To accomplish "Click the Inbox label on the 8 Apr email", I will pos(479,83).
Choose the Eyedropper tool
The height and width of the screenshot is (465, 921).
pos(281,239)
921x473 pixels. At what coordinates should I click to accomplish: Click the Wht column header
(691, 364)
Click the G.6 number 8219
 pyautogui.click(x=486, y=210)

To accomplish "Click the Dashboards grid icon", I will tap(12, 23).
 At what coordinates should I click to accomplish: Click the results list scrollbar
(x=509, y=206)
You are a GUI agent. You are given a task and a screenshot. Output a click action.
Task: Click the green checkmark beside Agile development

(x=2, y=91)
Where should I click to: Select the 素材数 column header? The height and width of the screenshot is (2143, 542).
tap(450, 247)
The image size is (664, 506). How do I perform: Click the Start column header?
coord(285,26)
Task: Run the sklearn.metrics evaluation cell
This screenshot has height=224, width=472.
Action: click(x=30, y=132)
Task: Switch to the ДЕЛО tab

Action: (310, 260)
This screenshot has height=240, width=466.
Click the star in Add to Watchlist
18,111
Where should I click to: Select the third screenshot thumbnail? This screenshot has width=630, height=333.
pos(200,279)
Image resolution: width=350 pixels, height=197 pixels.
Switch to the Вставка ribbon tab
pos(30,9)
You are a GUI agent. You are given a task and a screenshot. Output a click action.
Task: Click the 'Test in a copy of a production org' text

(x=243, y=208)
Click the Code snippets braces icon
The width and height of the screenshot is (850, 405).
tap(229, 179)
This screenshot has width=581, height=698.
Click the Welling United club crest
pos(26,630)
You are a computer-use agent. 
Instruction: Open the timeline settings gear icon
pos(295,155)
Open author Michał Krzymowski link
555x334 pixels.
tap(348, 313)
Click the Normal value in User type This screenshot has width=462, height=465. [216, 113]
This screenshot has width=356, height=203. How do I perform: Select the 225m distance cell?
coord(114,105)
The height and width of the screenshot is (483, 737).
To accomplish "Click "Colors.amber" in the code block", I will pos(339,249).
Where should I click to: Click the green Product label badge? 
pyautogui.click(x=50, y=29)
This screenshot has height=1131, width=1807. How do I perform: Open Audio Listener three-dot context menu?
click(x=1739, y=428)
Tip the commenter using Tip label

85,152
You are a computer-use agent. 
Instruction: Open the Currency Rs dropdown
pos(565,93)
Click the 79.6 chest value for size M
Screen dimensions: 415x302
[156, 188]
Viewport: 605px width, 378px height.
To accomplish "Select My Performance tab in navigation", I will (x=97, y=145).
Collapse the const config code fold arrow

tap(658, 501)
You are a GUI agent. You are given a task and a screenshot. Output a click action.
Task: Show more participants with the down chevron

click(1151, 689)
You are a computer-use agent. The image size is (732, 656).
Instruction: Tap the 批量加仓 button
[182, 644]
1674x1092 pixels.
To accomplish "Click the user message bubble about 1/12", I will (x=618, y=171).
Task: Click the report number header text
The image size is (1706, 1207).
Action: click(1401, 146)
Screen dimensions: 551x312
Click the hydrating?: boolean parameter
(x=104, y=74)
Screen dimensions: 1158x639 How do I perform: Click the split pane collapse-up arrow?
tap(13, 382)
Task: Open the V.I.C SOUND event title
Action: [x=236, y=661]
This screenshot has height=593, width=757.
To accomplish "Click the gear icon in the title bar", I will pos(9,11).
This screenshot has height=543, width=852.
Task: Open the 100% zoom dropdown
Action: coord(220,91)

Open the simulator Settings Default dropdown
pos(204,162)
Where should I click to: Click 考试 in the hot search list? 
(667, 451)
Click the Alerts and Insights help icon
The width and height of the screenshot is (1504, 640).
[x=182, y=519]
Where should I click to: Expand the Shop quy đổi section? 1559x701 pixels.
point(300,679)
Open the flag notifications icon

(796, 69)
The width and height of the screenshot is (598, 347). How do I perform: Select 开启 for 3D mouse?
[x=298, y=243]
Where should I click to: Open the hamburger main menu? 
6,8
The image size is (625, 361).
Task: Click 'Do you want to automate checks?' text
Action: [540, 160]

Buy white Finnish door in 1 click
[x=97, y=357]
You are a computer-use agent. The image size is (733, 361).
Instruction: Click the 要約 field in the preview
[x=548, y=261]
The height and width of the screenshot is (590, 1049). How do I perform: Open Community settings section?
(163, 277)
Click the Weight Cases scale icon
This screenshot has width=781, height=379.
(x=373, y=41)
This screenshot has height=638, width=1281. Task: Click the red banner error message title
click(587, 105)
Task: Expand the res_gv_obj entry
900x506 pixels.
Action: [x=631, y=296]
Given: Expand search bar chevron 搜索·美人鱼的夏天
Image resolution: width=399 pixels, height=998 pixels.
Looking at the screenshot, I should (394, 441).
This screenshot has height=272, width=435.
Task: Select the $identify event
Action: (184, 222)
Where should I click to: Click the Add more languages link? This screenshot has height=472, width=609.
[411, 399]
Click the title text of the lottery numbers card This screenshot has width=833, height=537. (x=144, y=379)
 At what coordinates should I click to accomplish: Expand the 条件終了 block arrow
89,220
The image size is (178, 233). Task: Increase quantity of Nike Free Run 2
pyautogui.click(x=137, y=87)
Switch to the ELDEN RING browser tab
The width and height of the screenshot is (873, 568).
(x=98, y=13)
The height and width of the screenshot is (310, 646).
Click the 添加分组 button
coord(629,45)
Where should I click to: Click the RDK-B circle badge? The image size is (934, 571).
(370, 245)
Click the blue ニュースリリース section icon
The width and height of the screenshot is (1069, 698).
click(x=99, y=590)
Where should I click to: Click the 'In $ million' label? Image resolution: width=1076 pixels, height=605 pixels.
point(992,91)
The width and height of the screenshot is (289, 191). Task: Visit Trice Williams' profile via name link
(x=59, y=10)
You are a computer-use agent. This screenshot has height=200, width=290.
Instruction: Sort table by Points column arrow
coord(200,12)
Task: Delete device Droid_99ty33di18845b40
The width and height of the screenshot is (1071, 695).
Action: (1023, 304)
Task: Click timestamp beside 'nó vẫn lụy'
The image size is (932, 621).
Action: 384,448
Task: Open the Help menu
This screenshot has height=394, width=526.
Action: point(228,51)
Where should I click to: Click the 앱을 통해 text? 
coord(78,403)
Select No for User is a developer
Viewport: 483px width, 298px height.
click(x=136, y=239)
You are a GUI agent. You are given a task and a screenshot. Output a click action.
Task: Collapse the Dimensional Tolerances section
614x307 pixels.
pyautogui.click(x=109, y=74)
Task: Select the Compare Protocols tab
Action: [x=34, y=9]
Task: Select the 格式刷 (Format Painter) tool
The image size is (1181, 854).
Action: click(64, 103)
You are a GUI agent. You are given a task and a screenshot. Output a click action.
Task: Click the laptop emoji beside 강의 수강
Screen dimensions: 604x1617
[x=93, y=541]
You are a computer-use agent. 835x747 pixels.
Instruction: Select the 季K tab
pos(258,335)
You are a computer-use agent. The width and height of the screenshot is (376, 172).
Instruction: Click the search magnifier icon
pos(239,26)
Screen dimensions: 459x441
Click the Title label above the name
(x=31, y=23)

> _What is being asked_:
In every one of the records, swap "GUI agent" for "desktop agent" and leave everything else as it is.

> _Solved problem_:
To accomplish "Click the Inbox label on the 8 Apr email", I will pos(479,83).
Choose the Eyedropper tool
The height and width of the screenshot is (465, 921).
pos(281,239)
921x473 pixels. At what coordinates should I click to accomplish: Click the Wht column header
(691, 364)
Click the G.6 number 8219
 pyautogui.click(x=486, y=210)

To accomplish "Click the Dashboards grid icon", I will tap(12, 23).
 At what coordinates should I click to accomplish: Click the results list scrollbar
(x=509, y=206)
You are a desktop agent. You are given a task and a screenshot. Output a click action.
Task: Click the green checkmark beside Agile development

(x=2, y=91)
Where should I click to: Select the 素材数 column header? The height and width of the screenshot is (2143, 542).
tap(450, 247)
The image size is (664, 506). How do I perform: Click the Start column header?
coord(285,26)
Task: Run the sklearn.metrics evaluation cell
This screenshot has height=224, width=472.
Action: click(x=30, y=132)
Task: Switch to the ДЕЛО tab

Action: (310, 260)
This screenshot has height=240, width=466.
Click the star in Add to Watchlist
18,111
Where should I click to: Select the third screenshot thumbnail? This screenshot has width=630, height=333.
pos(200,279)
Image resolution: width=350 pixels, height=197 pixels.
Switch to the Вставка ribbon tab
pos(30,9)
You are a desktop agent. You are given a task and a screenshot. Output a click action.
Task: Click the 'Test in a copy of a production org' text

(x=243, y=208)
Click the Code snippets braces icon
The width and height of the screenshot is (850, 405).
tap(229, 179)
This screenshot has width=581, height=698.
Click the Welling United club crest
pos(26,630)
You are a computer-use agent. 
Instruction: Open the timeline settings gear icon
pos(295,155)
Open author Michał Krzymowski link
555x334 pixels.
tap(348, 313)
Click the Normal value in User type This screenshot has width=462, height=465. [216, 113]
This screenshot has width=356, height=203. How do I perform: Select the 225m distance cell?
coord(114,105)
The height and width of the screenshot is (483, 737).
To accomplish "Click "Colors.amber" in the code block", I will pos(339,249).
Where should I click to: Click the green Product label badge? 
pyautogui.click(x=50, y=29)
This screenshot has height=1131, width=1807. How do I perform: Open Audio Listener three-dot context menu?
click(x=1739, y=428)
Tip the commenter using Tip label

85,152
You are a computer-use agent. 
Instruction: Open the Currency Rs dropdown
pos(565,93)
Click the 79.6 chest value for size M
Screen dimensions: 415x302
[156, 188]
Viewport: 605px width, 378px height.
To accomplish "Select My Performance tab in navigation", I will (x=97, y=145).
Collapse the const config code fold arrow

tap(658, 501)
You are a desktop agent. You are given a task and a screenshot. Output a click action.
Task: Show more participants with the down chevron

click(1151, 689)
You are a computer-use agent. The image size is (732, 656).
Instruction: Tap the 批量加仓 button
[182, 644]
1674x1092 pixels.
To accomplish "Click the user message bubble about 1/12", I will (x=618, y=171).
Task: Click the report number header text
The image size is (1706, 1207).
Action: click(1401, 146)
Screen dimensions: 551x312
Click the hydrating?: boolean parameter
(x=104, y=74)
Screen dimensions: 1158x639 How do I perform: Click the split pane collapse-up arrow?
tap(13, 382)
Task: Open the V.I.C SOUND event title
Action: [x=236, y=661]
This screenshot has height=593, width=757.
To accomplish "Click the gear icon in the title bar", I will pos(9,11).
This screenshot has height=543, width=852.
Task: Open the 100% zoom dropdown
Action: coord(220,91)

Open the simulator Settings Default dropdown
pos(204,162)
Where should I click to: Click 考试 in the hot search list? 
(667, 451)
Click the Alerts and Insights help icon
The width and height of the screenshot is (1504, 640).
[x=182, y=519]
Where should I click to: Expand the Shop quy đổi section? 1559x701 pixels.
point(300,679)
Open the flag notifications icon

(796, 69)
The width and height of the screenshot is (598, 347). How do I perform: Select 开启 for 3D mouse?
[x=298, y=243]
Where should I click to: Open the hamburger main menu? 
6,8
The image size is (625, 361).
Task: Click 'Do you want to automate checks?' text
Action: [540, 160]

Buy white Finnish door in 1 click
[x=97, y=357]
You are a computer-use agent. The image size is (733, 361).
Instruction: Click the 要約 field in the preview
[x=548, y=261]
The height and width of the screenshot is (590, 1049). How do I perform: Open Community settings section?
(163, 277)
Click the Weight Cases scale icon
This screenshot has width=781, height=379.
(x=373, y=41)
This screenshot has height=638, width=1281. Task: Click the red banner error message title
click(587, 105)
Task: Expand the res_gv_obj entry
900x506 pixels.
Action: [x=631, y=296]
Given: Expand search bar chevron 搜索·美人鱼的夏天
Image resolution: width=399 pixels, height=998 pixels.
Looking at the screenshot, I should (394, 441).
This screenshot has height=272, width=435.
Task: Select the $identify event
Action: (184, 222)
Where should I click to: Click the Add more languages link? This screenshot has height=472, width=609.
[411, 399]
Click the title text of the lottery numbers card This screenshot has width=833, height=537. (x=144, y=379)
 At what coordinates should I click to accomplish: Expand the 条件終了 block arrow
89,220
The image size is (178, 233). Task: Increase quantity of Nike Free Run 2
pyautogui.click(x=137, y=87)
Switch to the ELDEN RING browser tab
The width and height of the screenshot is (873, 568).
(x=98, y=13)
The height and width of the screenshot is (310, 646).
Click the 添加分组 button
coord(629,45)
Where should I click to: Click the RDK-B circle badge? The image size is (934, 571).
(370, 245)
Click the blue ニュースリリース section icon
The width and height of the screenshot is (1069, 698).
click(x=99, y=590)
Where should I click to: Click the 'In $ million' label? Image resolution: width=1076 pixels, height=605 pixels.
point(992,91)
The width and height of the screenshot is (289, 191). Task: Visit Trice Williams' profile via name link
(x=59, y=10)
You are a computer-use agent. This screenshot has height=200, width=290.
Instruction: Sort table by Points column arrow
coord(200,12)
Task: Delete device Droid_99ty33di18845b40
The width and height of the screenshot is (1071, 695).
Action: (1023, 304)
Task: Click timestamp beside 'nó vẫn lụy'
The image size is (932, 621).
Action: 384,448
Task: Open the Help menu
This screenshot has height=394, width=526.
Action: point(228,51)
Where should I click to: Click the 앱을 통해 text? 
coord(78,403)
Select No for User is a developer
Viewport: 483px width, 298px height.
click(x=136, y=239)
You are a desktop agent. You are given a task and a screenshot. Output a click action.
Task: Collapse the Dimensional Tolerances section
614x307 pixels.
pyautogui.click(x=109, y=74)
Task: Select the Compare Protocols tab
Action: [x=34, y=9]
Task: Select the 格式刷 (Format Painter) tool
The image size is (1181, 854).
Action: click(64, 103)
You are a desktop agent. You are given a task and a screenshot. Output a click action.
Task: Click the laptop emoji beside 강의 수강
Screen dimensions: 604x1617
[x=93, y=541]
You are a computer-use agent. 835x747 pixels.
Instruction: Select the 季K tab
pos(258,335)
You are a computer-use agent. The width and height of the screenshot is (376, 172).
Instruction: Click the search magnifier icon
pos(239,26)
Screen dimensions: 459x441
Click the Title label above the name
(x=31, y=23)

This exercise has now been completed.